Jungkook lui sourit et plaça l'habit contre son cou après s'être débarrassé de ce qui ne ressemblait plus qu'à un vieux chiffon imbibé.

« Tu saignes beaucoup, constata-t-il.

— J'ai un peu la tête qui tourne.

— On en a pour encore au moins une demi-heure de course avant d'arriver au village, indiqua Beomgyu. Un de mes amis est chirurgien, il pourra vous soigner.

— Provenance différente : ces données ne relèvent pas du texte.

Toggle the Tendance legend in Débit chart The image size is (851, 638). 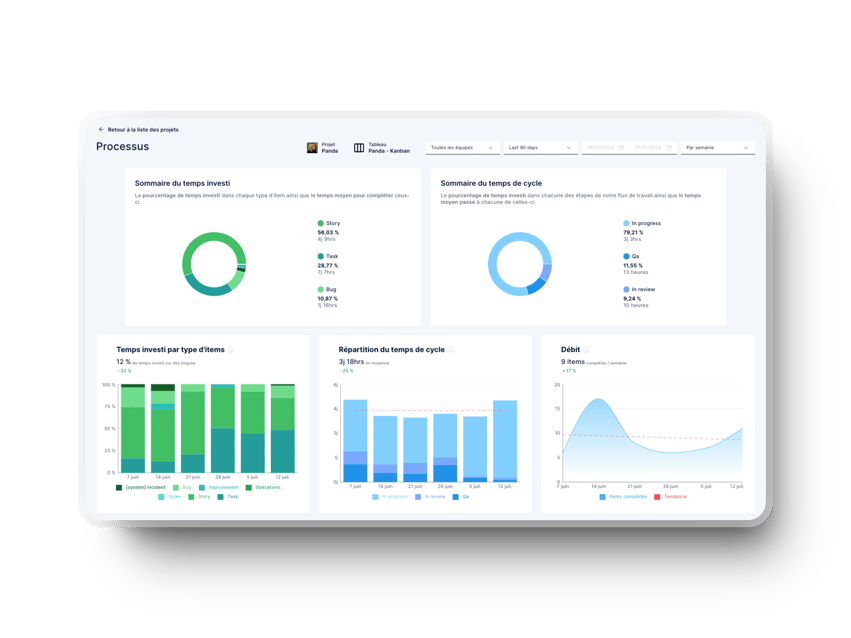click(671, 496)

— Par Pyros merci, » souffla Taehyung.

S'il avait fallu qu'ils retournent jusqu'au camp arixien... non, il préférait ne pas imaginer ce qui aurait pu se passer.

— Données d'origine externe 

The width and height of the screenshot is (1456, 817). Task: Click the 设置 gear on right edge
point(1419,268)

À mesure que les minutes s'écoulaient, Jungkook se sentait faiblir. Il se demanda pour la première fois à quoi ressemblait la mort. Il ne souffrait pas, au moins, il se contentait de laisser sa vie lui échapper par litres. Trop importante, la plaie ne pouvait pas cicatriser seule malgré la magie présente dans son corps, et sa tête lui paraissait de plus en plus lourde alors que sa main empourprée relâchait sans qu'il s'en aperçoive la pression sur son cou.

Après quelques minutes de plus, Jungkook posa le front sur l'épaule de son général qui le perçut desserrer sa prise sur ses hanches.

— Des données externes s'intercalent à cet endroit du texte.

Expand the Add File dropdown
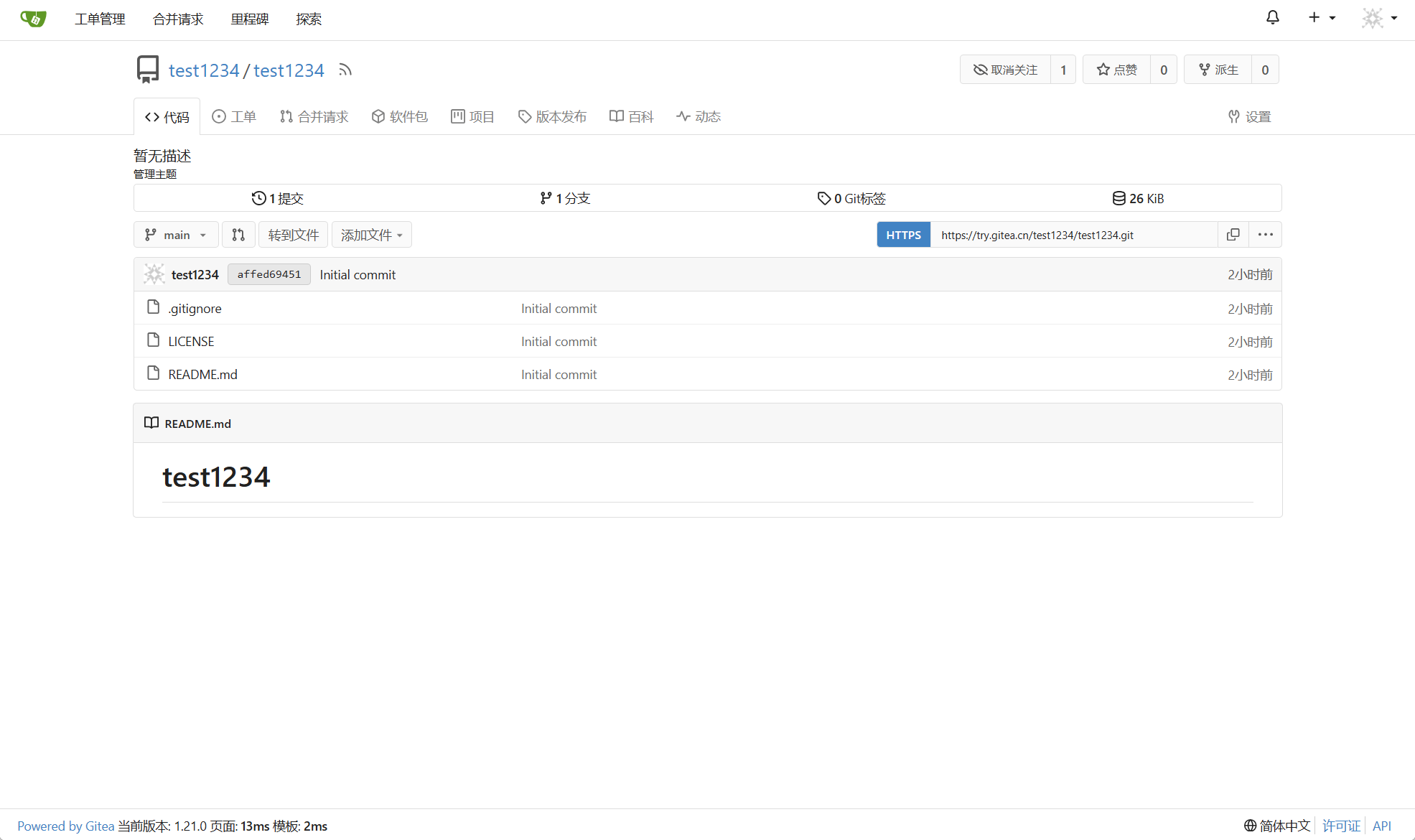Viewport: 1415px width, 840px height. tap(371, 235)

« Lieutenant Jeon, est-ce que vous m'entendez ? haleta-t-il.

— Oui...

— Fermez-vous les yeux ?

— Oui.

— Rouvrez-les, ne vous endormez surtout pas, est-ce bien compris ?

— Je suis vraiment fatigué, mon général, peut-être que si je me reposais un peu...

— Reste éveillé, s'il te plaît, lui demanda Taehyung d'un ton pressé.

— Alors garde-moi éveillé.

— Je veux bien, mais... enfin, comment ? Veux-tu que je te raconte quelque chose ? Est-ce que je...

— Tiens-moi la main. »

Jungkook, toujours affalé sur le dos de son général qui tâchait de conserver une foulée rapide, tendit sa main libre au poète qui accepta sans la moindre hésitation. Il la lui serra, tentant de s'adapter à la vitesse de Jimin. Les deux anciens amants échangèrent un regard chargé pour l'un d'une affection candide, pour l'autre d'une inquiétude viscérale. Les paupières de Jungkook devenaient de plus en plus lourdes, il ne clignait plus des yeux, il les fermait juste un court instant avant de les rouvrir. Un court instant qui s'allongea à mesure que s'écoulaient les minutes assassines.

« Reste éveillé, répéta Taehyung, nous y sommes presque. Tout va bien se passer.

— J'en étais convaincu... mais... je crois que je commence à en douter, admit Jungkook la respiration sifflante.

— Ne dis pas n'importe quoi. Nous arrivons bientôt, tiens encore quelques minutes et tu seras recousu, tout beau comme avant.

— Me trouves-tu donc beau ? le taquina le lieutenant qui trouva soudain la conversation intéressante.

— Tu sais bien que oui, » grommela l'autre.

Si le meilleur moyen de le garder conscient était de discuter avec lui, même de ce genre de sujets qui l'embarrassait devant tous leurs camarades, Taehyung l'accepterait. Jungkook l'avait certes blessé, mais l'artiste savait quelle âme pure il dissimulait sous des dehors rudes.

« Je suis heureux, murmura Jungkook. Moi aussi je te trouve vraiment beau. Le plus beau.

— Ne sois pas ridicule.

— Je suis quand même le mieux placé pour l'affirmer.

— C'est juste. Merci.

— J'ai vraiment agi avec toi comme un imbécile, soupira le militaire. Je voulais te parler aujourd'hui, le savais-tu ? Te dire que j'étais vraiment désolé... et que j'aimerais qu'on puisse repartir sur de bonnes bases.

— On en parlera plus tard.

— Non, s'il te plaît, pas plus tard. Je... je me sens vraiment épuisé... et le tissu que tu m'as donné il y a quelques minutes... »

Taehyung se décala pour découvrir que sa manche s'était colorée d'un pourpre foncé et ressemblait à une véritable éponge : Jungkook l'écarta un instant de sa plaie puis la pressa, et un filet de sang coula au sol. L'artiste en eut un hoquet de douleur alors qu'il avisait la pâleur de son cadet.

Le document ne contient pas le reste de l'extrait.